==== Listing ====

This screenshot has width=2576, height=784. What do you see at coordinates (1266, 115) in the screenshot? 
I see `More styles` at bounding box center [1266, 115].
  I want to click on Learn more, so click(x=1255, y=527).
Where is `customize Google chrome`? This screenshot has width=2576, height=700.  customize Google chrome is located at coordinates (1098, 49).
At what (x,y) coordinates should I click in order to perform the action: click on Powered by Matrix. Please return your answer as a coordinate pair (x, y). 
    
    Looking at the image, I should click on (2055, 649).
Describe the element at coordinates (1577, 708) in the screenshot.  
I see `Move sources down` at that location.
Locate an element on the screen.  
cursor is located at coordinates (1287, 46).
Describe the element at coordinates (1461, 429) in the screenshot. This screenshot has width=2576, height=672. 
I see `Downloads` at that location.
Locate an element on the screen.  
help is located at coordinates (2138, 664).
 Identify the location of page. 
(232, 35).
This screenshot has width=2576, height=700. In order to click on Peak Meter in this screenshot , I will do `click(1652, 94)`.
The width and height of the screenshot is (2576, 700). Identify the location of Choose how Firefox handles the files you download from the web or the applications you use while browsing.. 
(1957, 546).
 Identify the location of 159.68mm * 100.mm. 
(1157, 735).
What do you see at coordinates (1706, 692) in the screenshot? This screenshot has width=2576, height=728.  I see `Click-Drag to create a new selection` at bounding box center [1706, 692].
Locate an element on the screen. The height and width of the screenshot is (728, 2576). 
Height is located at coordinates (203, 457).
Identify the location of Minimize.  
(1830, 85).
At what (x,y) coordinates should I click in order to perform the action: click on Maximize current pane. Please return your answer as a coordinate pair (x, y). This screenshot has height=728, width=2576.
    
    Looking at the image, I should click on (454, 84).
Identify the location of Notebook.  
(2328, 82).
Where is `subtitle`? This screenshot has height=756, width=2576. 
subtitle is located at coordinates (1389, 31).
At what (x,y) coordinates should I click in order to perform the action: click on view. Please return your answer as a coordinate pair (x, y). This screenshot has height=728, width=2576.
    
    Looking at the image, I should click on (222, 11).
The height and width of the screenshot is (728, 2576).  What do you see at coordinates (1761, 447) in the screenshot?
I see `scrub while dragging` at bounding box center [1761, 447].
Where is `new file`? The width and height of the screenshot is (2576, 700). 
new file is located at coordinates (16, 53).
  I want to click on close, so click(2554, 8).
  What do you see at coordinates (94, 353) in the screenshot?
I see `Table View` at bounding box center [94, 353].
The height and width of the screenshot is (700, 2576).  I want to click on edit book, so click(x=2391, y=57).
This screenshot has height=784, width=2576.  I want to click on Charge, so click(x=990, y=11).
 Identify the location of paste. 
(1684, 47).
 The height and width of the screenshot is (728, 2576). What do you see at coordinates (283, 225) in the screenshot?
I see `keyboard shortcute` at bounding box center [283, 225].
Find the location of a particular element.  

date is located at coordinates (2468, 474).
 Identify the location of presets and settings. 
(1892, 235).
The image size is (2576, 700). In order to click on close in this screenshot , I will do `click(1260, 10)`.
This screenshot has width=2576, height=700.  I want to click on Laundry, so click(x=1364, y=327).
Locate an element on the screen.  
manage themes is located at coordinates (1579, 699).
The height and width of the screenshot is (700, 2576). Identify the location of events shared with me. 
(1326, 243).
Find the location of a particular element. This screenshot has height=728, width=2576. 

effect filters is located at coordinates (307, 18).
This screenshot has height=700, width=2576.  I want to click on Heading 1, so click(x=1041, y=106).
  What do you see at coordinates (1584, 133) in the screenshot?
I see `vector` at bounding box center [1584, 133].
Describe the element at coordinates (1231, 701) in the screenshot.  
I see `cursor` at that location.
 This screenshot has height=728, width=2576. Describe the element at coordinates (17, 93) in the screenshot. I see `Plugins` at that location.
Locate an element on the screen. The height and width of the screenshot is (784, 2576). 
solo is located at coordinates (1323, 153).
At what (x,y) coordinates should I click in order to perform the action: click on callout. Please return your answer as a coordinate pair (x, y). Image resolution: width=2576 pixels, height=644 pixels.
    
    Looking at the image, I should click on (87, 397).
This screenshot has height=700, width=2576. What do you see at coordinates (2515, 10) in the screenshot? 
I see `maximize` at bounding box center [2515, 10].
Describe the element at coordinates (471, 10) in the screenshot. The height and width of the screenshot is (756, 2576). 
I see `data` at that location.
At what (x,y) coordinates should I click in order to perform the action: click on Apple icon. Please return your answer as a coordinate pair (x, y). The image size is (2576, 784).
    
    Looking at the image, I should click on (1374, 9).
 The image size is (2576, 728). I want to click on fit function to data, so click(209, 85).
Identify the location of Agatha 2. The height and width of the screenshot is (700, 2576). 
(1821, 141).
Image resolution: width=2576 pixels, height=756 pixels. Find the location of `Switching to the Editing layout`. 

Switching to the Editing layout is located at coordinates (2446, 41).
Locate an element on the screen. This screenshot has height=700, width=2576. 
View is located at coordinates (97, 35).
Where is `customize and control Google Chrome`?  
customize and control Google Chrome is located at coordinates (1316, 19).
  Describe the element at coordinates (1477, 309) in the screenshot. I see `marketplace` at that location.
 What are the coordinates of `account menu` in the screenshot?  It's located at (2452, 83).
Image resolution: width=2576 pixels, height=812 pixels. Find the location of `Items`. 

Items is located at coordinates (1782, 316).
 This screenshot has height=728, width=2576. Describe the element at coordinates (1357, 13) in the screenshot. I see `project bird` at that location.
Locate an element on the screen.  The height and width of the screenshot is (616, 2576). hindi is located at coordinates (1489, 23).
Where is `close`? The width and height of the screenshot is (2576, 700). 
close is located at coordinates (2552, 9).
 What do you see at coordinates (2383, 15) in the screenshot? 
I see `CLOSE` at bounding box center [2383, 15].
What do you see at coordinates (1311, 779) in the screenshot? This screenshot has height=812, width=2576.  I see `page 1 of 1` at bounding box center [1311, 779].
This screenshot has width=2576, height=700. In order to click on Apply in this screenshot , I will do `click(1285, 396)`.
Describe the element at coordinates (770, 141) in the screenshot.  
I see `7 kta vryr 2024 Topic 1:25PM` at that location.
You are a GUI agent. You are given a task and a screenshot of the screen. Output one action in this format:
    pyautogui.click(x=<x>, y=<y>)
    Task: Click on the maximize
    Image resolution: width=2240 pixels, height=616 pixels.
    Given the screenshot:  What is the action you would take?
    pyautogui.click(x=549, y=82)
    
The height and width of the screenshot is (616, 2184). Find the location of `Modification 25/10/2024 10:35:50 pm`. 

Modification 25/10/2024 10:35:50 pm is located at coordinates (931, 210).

====

## [Work to complete]
Copy the listing above line for line, with no changes to any character.

## [Response to the exercise]
This screenshot has width=2576, height=784. What do you see at coordinates (1266, 115) in the screenshot? 
I see `More styles` at bounding box center [1266, 115].
  I want to click on Learn more, so click(x=1255, y=527).
Where is `customize Google chrome`? This screenshot has width=2576, height=700.  customize Google chrome is located at coordinates (1098, 49).
At what (x,y) coordinates should I click in order to perform the action: click on Powered by Matrix. Please return your answer as a coordinate pair (x, y). 
    
    Looking at the image, I should click on (2055, 649).
Describe the element at coordinates (1577, 708) in the screenshot.  
I see `Move sources down` at that location.
Locate an element on the screen.  
cursor is located at coordinates (1287, 46).
Describe the element at coordinates (1461, 429) in the screenshot. This screenshot has width=2576, height=672. 
I see `Downloads` at that location.
Locate an element on the screen.  
help is located at coordinates (2138, 664).
 Identify the location of page. 
(232, 35).
This screenshot has width=2576, height=700. In order to click on Peak Meter in this screenshot , I will do `click(1652, 94)`.
The width and height of the screenshot is (2576, 700). Identify the location of Choose how Firefox handles the files you download from the web or the applications you use while browsing.. 
(1957, 546).
 Identify the location of 159.68mm * 100.mm. 
(1157, 735).
What do you see at coordinates (1706, 692) in the screenshot? This screenshot has width=2576, height=728.  I see `Click-Drag to create a new selection` at bounding box center [1706, 692].
Locate an element on the screen. The height and width of the screenshot is (728, 2576). 
Height is located at coordinates (203, 457).
Identify the location of Minimize.  
(1830, 85).
At what (x,y) coordinates should I click in order to perform the action: click on Maximize current pane. Please return your answer as a coordinate pair (x, y). This screenshot has height=728, width=2576.
    
    Looking at the image, I should click on (454, 84).
Identify the location of Notebook.  
(2328, 82).
Where is `subtitle`? This screenshot has height=756, width=2576. 
subtitle is located at coordinates (1389, 31).
At what (x,y) coordinates should I click in order to perform the action: click on view. Please return your answer as a coordinate pair (x, y). This screenshot has height=728, width=2576.
    
    Looking at the image, I should click on (222, 11).
The height and width of the screenshot is (728, 2576).  What do you see at coordinates (1761, 447) in the screenshot?
I see `scrub while dragging` at bounding box center [1761, 447].
Where is `new file`? The width and height of the screenshot is (2576, 700). 
new file is located at coordinates (16, 53).
  I want to click on close, so click(2554, 8).
  What do you see at coordinates (94, 353) in the screenshot?
I see `Table View` at bounding box center [94, 353].
The height and width of the screenshot is (700, 2576).  I want to click on edit book, so click(x=2391, y=57).
This screenshot has height=784, width=2576.  I want to click on Charge, so click(x=990, y=11).
 Identify the location of paste. 
(1684, 47).
 The height and width of the screenshot is (728, 2576). What do you see at coordinates (283, 225) in the screenshot?
I see `keyboard shortcute` at bounding box center [283, 225].
Find the location of a particular element.  

date is located at coordinates (2468, 474).
 Identify the location of presets and settings. 
(1892, 235).
The image size is (2576, 700). In order to click on close in this screenshot , I will do `click(1260, 10)`.
This screenshot has width=2576, height=700.  I want to click on Laundry, so click(x=1364, y=327).
Locate an element on the screen.  
manage themes is located at coordinates (1579, 699).
The height and width of the screenshot is (700, 2576). Identify the location of events shared with me. 
(1326, 243).
Find the location of a particular element. This screenshot has height=728, width=2576. 

effect filters is located at coordinates (307, 18).
This screenshot has height=700, width=2576.  I want to click on Heading 1, so click(x=1041, y=106).
  What do you see at coordinates (1584, 133) in the screenshot?
I see `vector` at bounding box center [1584, 133].
Describe the element at coordinates (1231, 701) in the screenshot.  
I see `cursor` at that location.
 This screenshot has height=728, width=2576. Describe the element at coordinates (17, 93) in the screenshot. I see `Plugins` at that location.
Locate an element on the screen. The height and width of the screenshot is (784, 2576). 
solo is located at coordinates (1323, 153).
At what (x,y) coordinates should I click in order to perform the action: click on callout. Please return your answer as a coordinate pair (x, y). Image resolution: width=2576 pixels, height=644 pixels.
    
    Looking at the image, I should click on (87, 397).
This screenshot has height=700, width=2576. What do you see at coordinates (2515, 10) in the screenshot? 
I see `maximize` at bounding box center [2515, 10].
Describe the element at coordinates (471, 10) in the screenshot. The height and width of the screenshot is (756, 2576). 
I see `data` at that location.
At what (x,y) coordinates should I click in order to perform the action: click on Apple icon. Please return your answer as a coordinate pair (x, y). The image size is (2576, 784).
    
    Looking at the image, I should click on (1374, 9).
 The image size is (2576, 728). I want to click on fit function to data, so click(209, 85).
Identify the location of Agatha 2. The height and width of the screenshot is (700, 2576). 
(1821, 141).
Image resolution: width=2576 pixels, height=756 pixels. Find the location of `Switching to the Editing layout`. 

Switching to the Editing layout is located at coordinates (2446, 41).
Locate an element on the screen. This screenshot has height=700, width=2576. 
View is located at coordinates (97, 35).
Where is `customize and control Google Chrome`?  
customize and control Google Chrome is located at coordinates (1316, 19).
  Describe the element at coordinates (1477, 309) in the screenshot. I see `marketplace` at that location.
 What are the coordinates of `account menu` in the screenshot?  It's located at (2452, 83).
Image resolution: width=2576 pixels, height=812 pixels. Find the location of `Items`. 

Items is located at coordinates (1782, 316).
 This screenshot has height=728, width=2576. Describe the element at coordinates (1357, 13) in the screenshot. I see `project bird` at that location.
Locate an element on the screen.  The height and width of the screenshot is (616, 2576). hindi is located at coordinates (1489, 23).
Where is `close`? The width and height of the screenshot is (2576, 700). 
close is located at coordinates (2552, 9).
 What do you see at coordinates (2383, 15) in the screenshot? 
I see `CLOSE` at bounding box center [2383, 15].
What do you see at coordinates (1311, 779) in the screenshot? This screenshot has height=812, width=2576.  I see `page 1 of 1` at bounding box center [1311, 779].
This screenshot has width=2576, height=700. In order to click on Apply in this screenshot , I will do `click(1285, 396)`.
Describe the element at coordinates (770, 141) in the screenshot.  
I see `7 kta vryr 2024 Topic 1:25PM` at that location.
You are a GUI agent. You are given a task and a screenshot of the screen. Output one action in this format:
    pyautogui.click(x=<x>, y=<y>)
    Task: Click on the maximize
    Image resolution: width=2240 pixels, height=616 pixels.
    Given the screenshot:  What is the action you would take?
    pyautogui.click(x=549, y=82)
    
The height and width of the screenshot is (616, 2184). Find the location of `Modification 25/10/2024 10:35:50 pm`. 

Modification 25/10/2024 10:35:50 pm is located at coordinates (931, 210).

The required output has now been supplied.